The offer, rumored to come from a high-profile program dealing with recent coaching instability — widely speculated to be Florida or LSU — would have made Rodriguez one of the five highest-paid coaches in college football. But for Rodriguez, the decision was about more than money.
After returning to WVU in 2023, following a tumultuous but educational decade coaching across the college ranks, Rodriguez has reinvigorated Mountaineer football. His high-tempo offense, gritty player development, and relentless recruiting have brought the team back into the national spotlight. WVU finished the 2024 season with a 10-2 record, earning a berth in the New Year’s Six — the program’s first since 2007, under Rodriguez himself.
His return has not only revived the program but healed long-standing wounds. Many fans still remember his departure in 2007 for Michigan — a move that left the Mountaineer faithful bitter and betrayed. But two years into his second stint, Rodriguez has rewritten the narrative.
“It’s not just that he came back,” said former WVU linebacker and alum Darryl Talley. “It’s how he came back. He owned the past, and now he’s building something better.”
Rodriguez’s commitment comes amid growing buzz around WVU’s rising talent, including standout quarterback Trey Caldwell and breakout running back Jahiem White, who just earned the prestigious Dark Horse Award heading into the 2025 season.

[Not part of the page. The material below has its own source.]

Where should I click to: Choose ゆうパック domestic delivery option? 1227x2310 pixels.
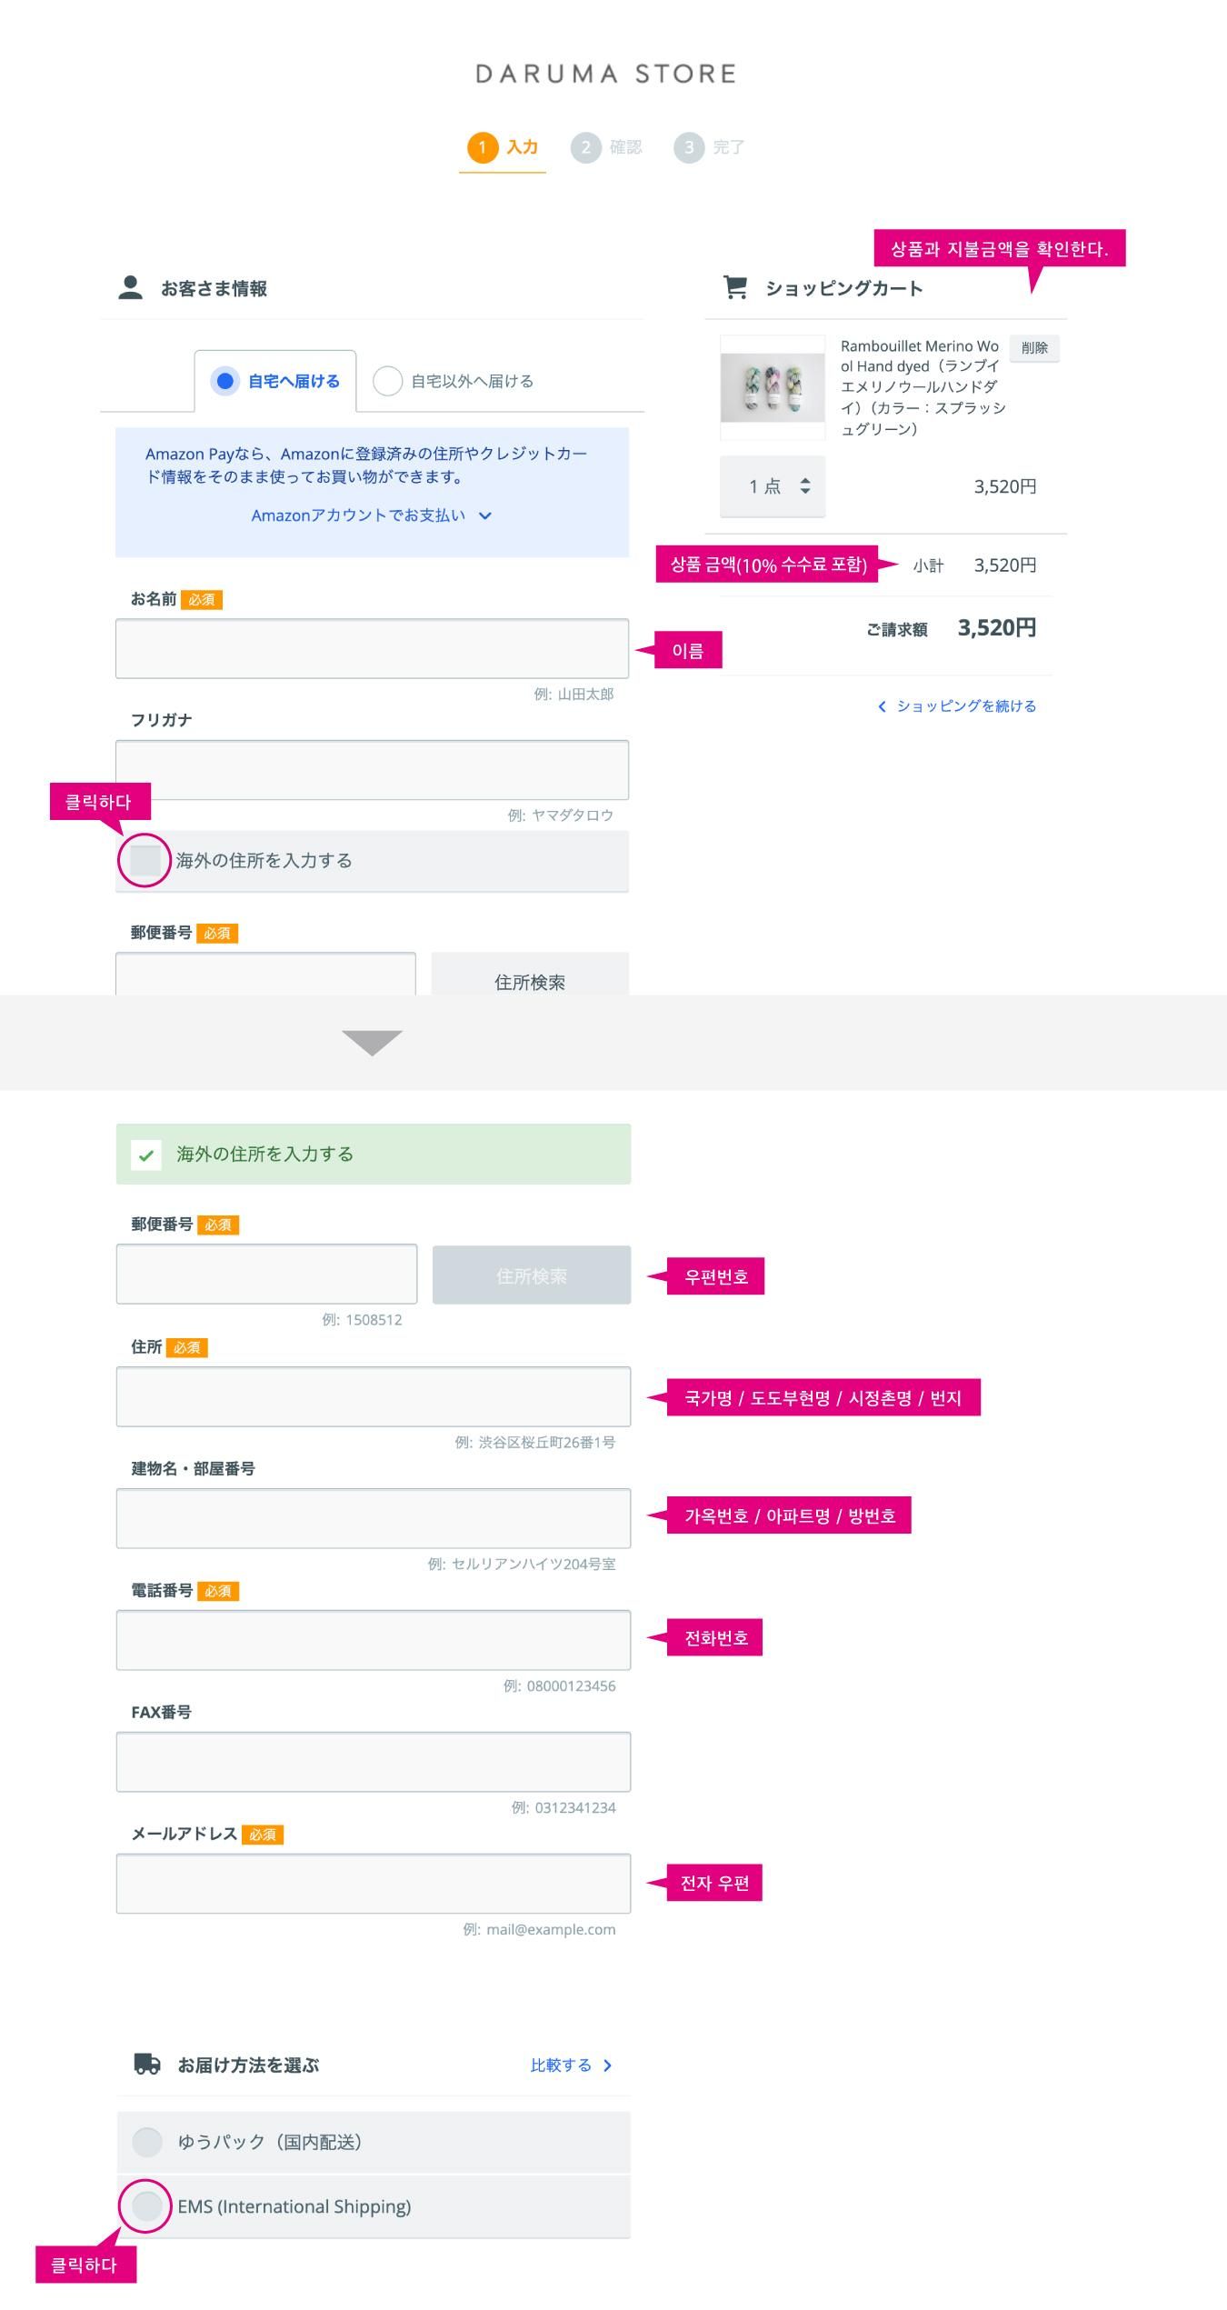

With one of the nation’s most electric offenses and a defense ranked in the top 20, expectations are sky-high.
The coach’s decision to stay is also seen as a win for college football’s soul, where loyalty and legacy often take a back seat to money and prestige.
“There’s something poetic about Rich choosing West Virginia — not just once, but twice,” said ESPN analyst Kirk Herbstreit. “In this era of realignment, NIL chaos, and constant coaching turnover, seeing a coach plant his flag and say, ‘I’m home,’ is rare — and powerful.”
Rodriguez’s current contract at WVU runs through 2029, reportedly worth $6.5 million annually, with incentives tied to postseason performance and player graduation rates. Sources within the athletic department say an extension and raise are already in the works to ensure Rodriguez retires a Mountaineer.
As for Rodriguez, he’s not focused on headlines or hypothetical millions.
“We’re building a championship culture here,” he said. “The kind that doesn’t get bought — it gets earned.”
And in a world where everything seems for sale, Rich Rodriguez just proved that heart still matters.
Factual fiction inspired by the spirit of college football. Not an actual event.